Selain juga kejadian karhutla hingga kekeringan pada banyak kasus juga dipengaruhi oleh kebijakan yang tidak sensitif iklim, seperti penataan ruang yang memfasilitasi alih fungsi kawasan. Selain itu juga ada faktor ekonomi, di mana ada upaya land clearing dengan metode membakar, serta lemahnya pengawasan dan penindakan atas bentuk-bentuk pelanggaran pemanfaatan kawasan khususnya wilayah hutan.

Perpaduan dampak perubahan iklim, fenomena alam seperti La Nina dan El Nino serta faktor sosial-ekonomi dan kelirunya kebijakan tata ruang yang sebelumnya sangat berdampak, kini menjadi semakin parah keadaannya.
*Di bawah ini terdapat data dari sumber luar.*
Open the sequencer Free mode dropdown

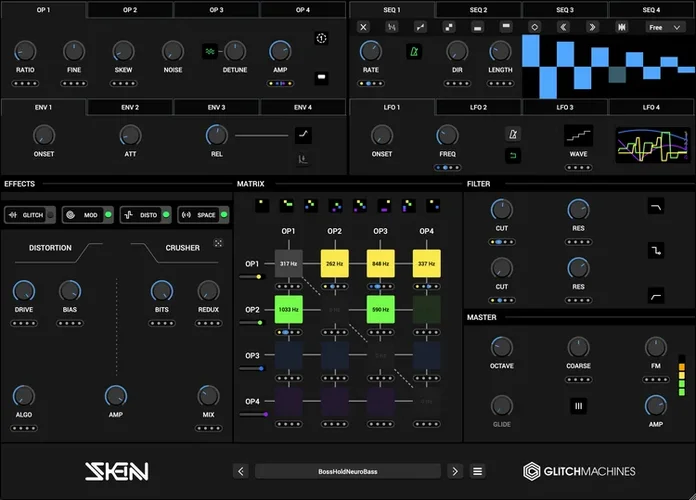666,27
Kondisi ini akan semakin parah ke depan jika tidak ada konsensus untuk mengatasi bersama perubahan iklim ini, sebagaimana yang digaungkan oleh IPCC dan United Nation.

Perlu Kebijakan Lingkungan yang Serius di Jawa Timur

Menyelesaikan perubahan iklim dan aneka bencananya tidak bisa cepat dalam 3-5 tahun, bahkan 10 tahun tidak cukup. Tetapi melihat situasi demikian sudah seharusnya menjadi perhatian bersama, serta meningkatkan kemauan politis dan kesadaran politik lingkungan sebagai pijakan untuk membuat kebijakan yang lebih berkemajuan untuk mengatasi persoalan perubahan iklim.
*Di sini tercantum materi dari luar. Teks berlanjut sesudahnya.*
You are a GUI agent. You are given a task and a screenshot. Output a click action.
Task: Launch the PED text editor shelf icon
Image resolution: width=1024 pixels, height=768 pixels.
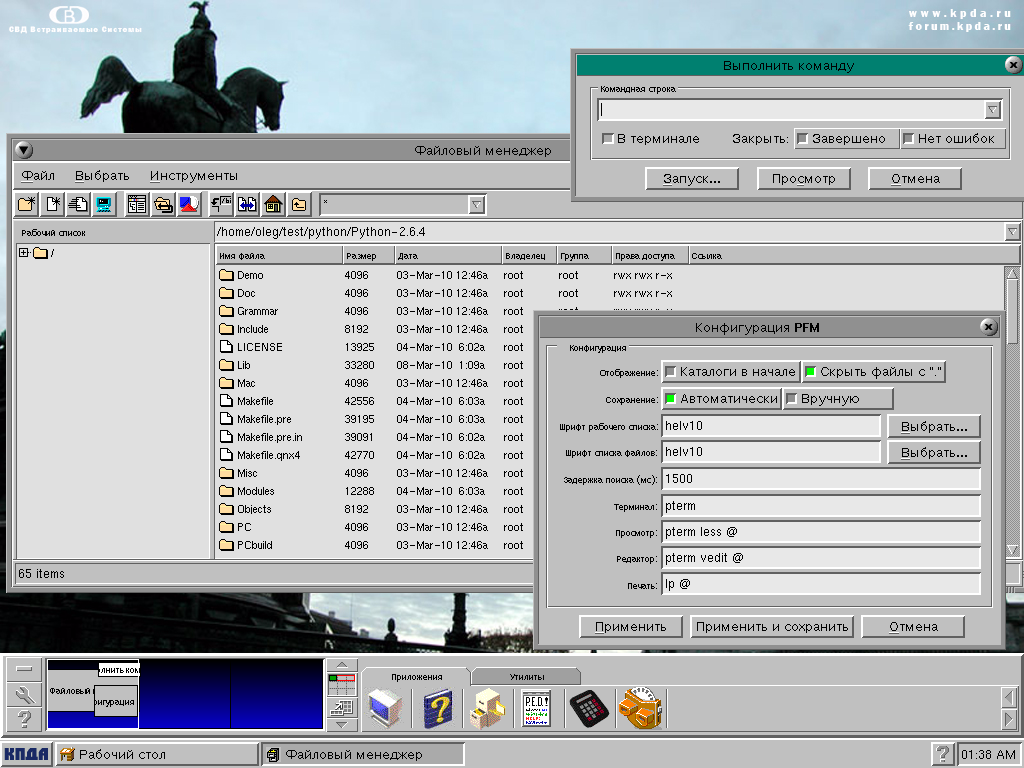pyautogui.click(x=538, y=709)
Yang sudah seharusnya dilakukan adalah melakukan assessment mengenai kawasan mana saja yang mengalami degradasi serta problemnya apa saja untuk membiat kebijakan yang tepat sasaran. Dibutuhkan partisipasi oleh semua elemen untuk membuat assessment ini, agar dapat mengetahui titik mana yang perlu dipulihkan segera, sekaligus tingkat kesulitan dalam melakukan intervensi, semisal wilayah yang memiliki kompleksitas tinggi, seperti potensi konflik sosial ekonomi saat suatu kebijakan diterapkan.

Lalu, setelah proses assessment dilanjutkan sengan membuat kebijakan, tentu tidak sekedar operasional atau cara mengatasi problem, atau sekedar menanggulagi tetapi melampaui hal tersebut, yakni kebijakan pemulihan lingkungan hidup. Seperti mulai melakukan review kebijakan tata ruang yang ada, dengan memprioritaskan perlindungan kawasan seperti tidak menerbitkan izin tambang dan peruntukan lain di kawasan hutan, atau semacam moratorium. 
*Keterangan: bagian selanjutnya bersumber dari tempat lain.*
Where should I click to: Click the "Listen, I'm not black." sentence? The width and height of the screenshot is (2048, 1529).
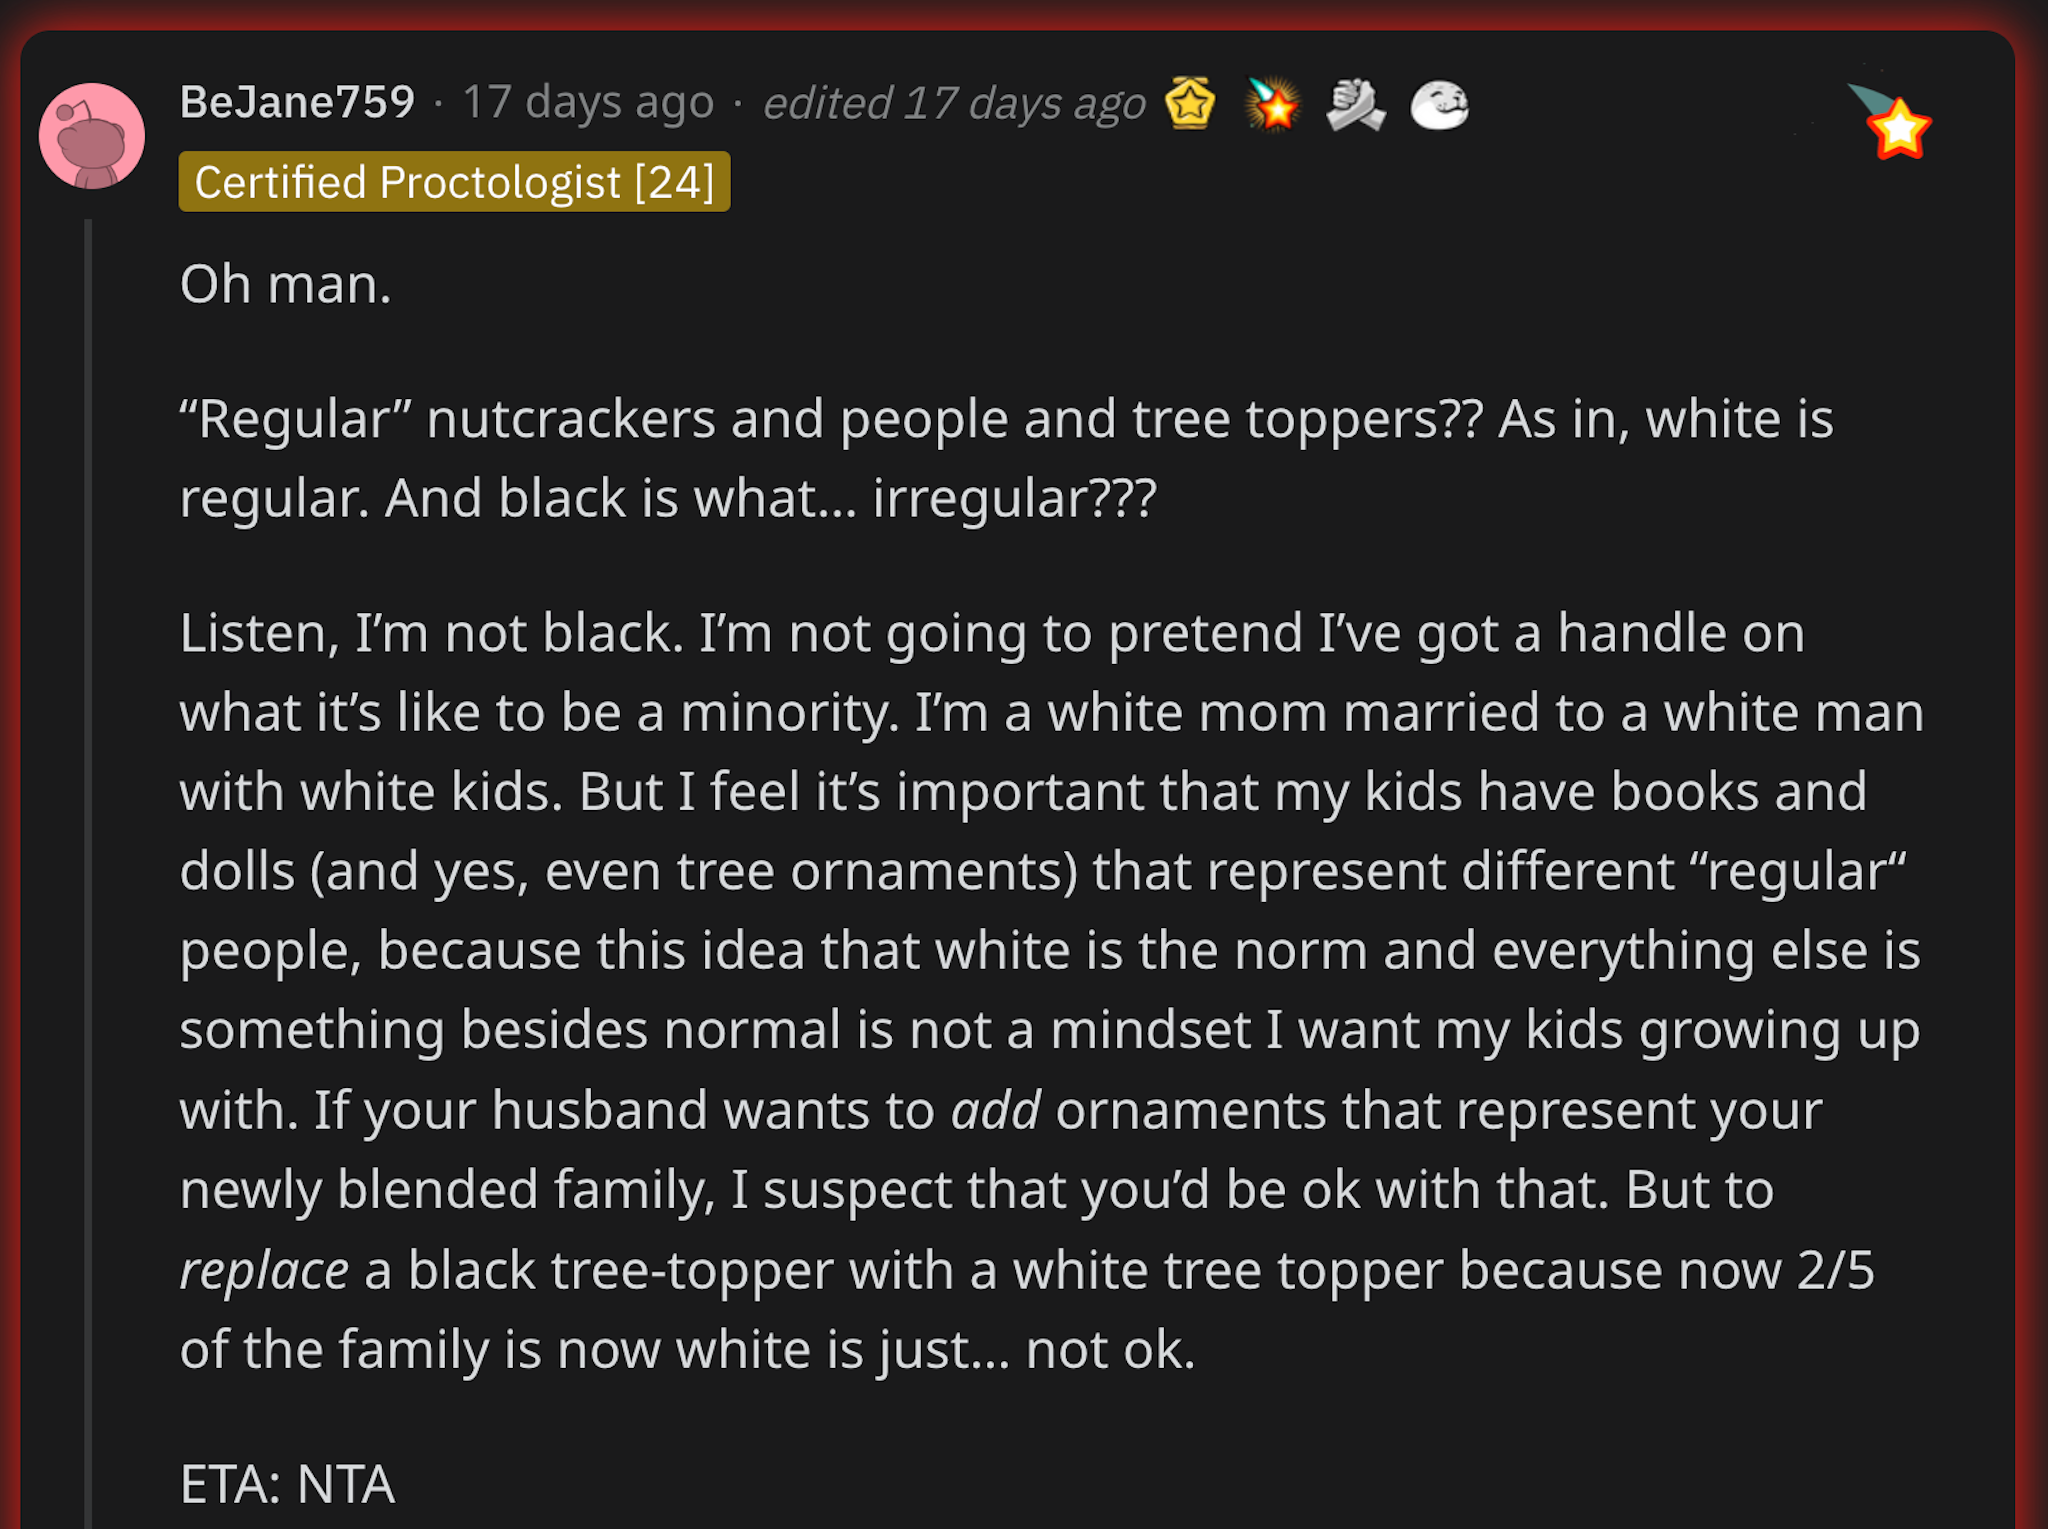[431, 634]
Karena yang kawasan hutan yang tersisa tidak boleh diubah hanya untuk kepentingan ekonomi semata. Justru konteks ekonomi harus mengikuti tata ruang yang ada, seperti ekonomi apa yang sesuai dengan perlindungan dan pelestarian kawasan hutan. Selain itu juga perlu diawasi dengan ketat mengenai alih fungsi kawasan sampai praktik land clearing terutama pada wilayah yang mengalami kejadian karhutla terus menerus.

Rekomendasi ini memang tidak spesifik soal karhutla, tetapi kami memandang lebih luas lagi, sebab kejadian tersebut merupakan dampak dari perubahan iklim yang berpadu dengan banyak faktor, seperti fakor sosial dan ekonomi. Sehingga ke depan kebijakan pro iklim ini sebagai investasi untuk mengurangi dampak dari perubahan iklim, seperti banjir, longsor hingga karhutla ke depannya.